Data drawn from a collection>
╭──
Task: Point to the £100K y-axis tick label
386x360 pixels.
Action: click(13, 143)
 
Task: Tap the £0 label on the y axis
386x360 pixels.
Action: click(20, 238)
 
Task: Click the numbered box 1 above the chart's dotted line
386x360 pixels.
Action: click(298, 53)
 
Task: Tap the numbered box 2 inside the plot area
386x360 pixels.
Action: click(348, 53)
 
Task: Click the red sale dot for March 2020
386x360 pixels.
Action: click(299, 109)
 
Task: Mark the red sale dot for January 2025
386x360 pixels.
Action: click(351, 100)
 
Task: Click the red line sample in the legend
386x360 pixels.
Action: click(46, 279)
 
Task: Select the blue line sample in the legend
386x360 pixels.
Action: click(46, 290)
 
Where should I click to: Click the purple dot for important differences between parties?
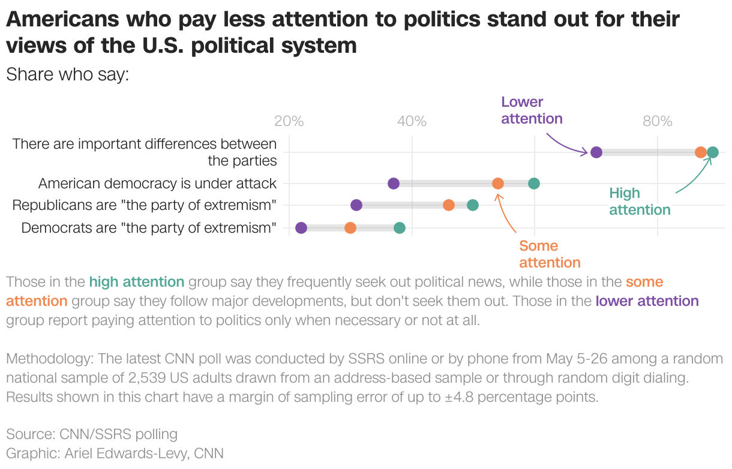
╰──
The exercise> Can you copy every one of the lines above word for word, leaving out the pictures?

Solution for this task>
Task: Point to the £100K y-axis tick label
386x360 pixels.
Action: click(13, 143)
 
Task: Tap the £0 label on the y axis
386x360 pixels.
Action: click(20, 238)
 
Task: Click the numbered box 1 above the chart's dotted line
386x360 pixels.
Action: click(298, 53)
 
Task: Tap the numbered box 2 inside the plot area
386x360 pixels.
Action: click(348, 53)
 
Task: Click the red sale dot for March 2020
386x360 pixels.
Action: click(299, 109)
 
Task: Mark the red sale dot for January 2025
386x360 pixels.
Action: click(351, 100)
 
Task: Click the red line sample in the legend
386x360 pixels.
Action: click(46, 279)
 
Task: Select the blue line sample in the legend
386x360 pixels.
Action: click(46, 290)
 
Where should I click to: Click the purple dot for important differences between parties?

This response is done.